| Problem requirements |
For this exercise, print all of the entries exactly as given.
[Records for this exercise Boundary: Start]
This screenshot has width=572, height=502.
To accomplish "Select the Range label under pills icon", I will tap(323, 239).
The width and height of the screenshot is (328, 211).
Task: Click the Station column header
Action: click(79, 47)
[Records for this exercise Boundary: End]
| Reply to the task |
This screenshot has width=572, height=502.
To accomplish "Select the Range label under pills icon", I will tap(323, 239).
The width and height of the screenshot is (328, 211).
Task: Click the Station column header
Action: click(79, 47)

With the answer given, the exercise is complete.